For one thing, it uses the language of cause and effect. Bertrand Russell was the first to point this out: the language of cause and effect is not the language which physicists use to describe reality. Consider F=ma. You might be tempted to say that the force is causing the mass m to accelerate at a rate of a; after all, if I were to vary the force, I will vary the acceleration. But if you vary the mass you'll vary the acceleration too: is the mass the cause of the acceleration?

And notice what was just said: "if I were to vary the force..." i.e. you have introduced an agent. And you have spoken counter-factually about this agent: the agent could have chosen to vary or not to vary the force. I.e. using the language of cause and effect presupposes that an agent is the cause, and has the choice to cause or not to cause. Using the language of cause and effect to describe a physical situation is ultimately an anthropomorphisation.

Cause and effect are part of what Dennet calls "the intensional stance" i.e. the language and vocabulary which we are forced to use when describing the behavior of intensional agents. In order to at all make an intensional agent's behavior understandable, we have to treat them as uncaused causers. When courting a spouse, or raising children, you quickly learn that people cannot be treated as deterministic, stimulus-response mechanism. You have to presuppose that they can freely choose how to react to you.

### Complete the following
1. List every physical quantity that the cause-and-effect passage names in its discussion of F=ma.
2. Rewrite the stretch of the cause-and-effect passage from "Cause and effect are" through "react to you.", swapping "intensional" for "intentional" each time it occurs.
The data is separate material with no connection to the cause-and-effect passage.

### Information shown
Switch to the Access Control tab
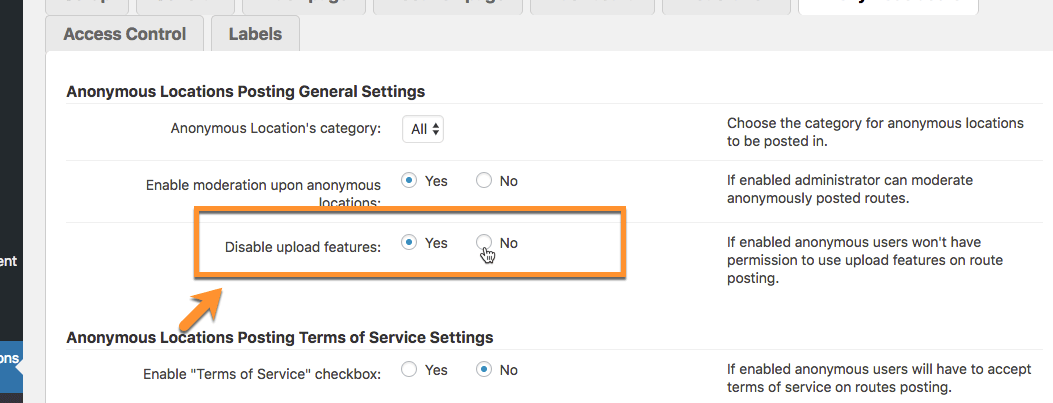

### The responses
1. force, mass, acceleration

2.
Cause and effect are part of what Dennet calls "the intentional stance" i.e. the language and vocabulary which we are forced to use when describing the behavior of intentional agents. In order to at all make an intentional agent's behavior understandable, we have to treat them as uncaused causers. When courting a spouse, or raising children, you quickly learn that people cannot be treated as deterministic, stimulus-response mechanism. You have to presuppose that they can freely choose how to react to you.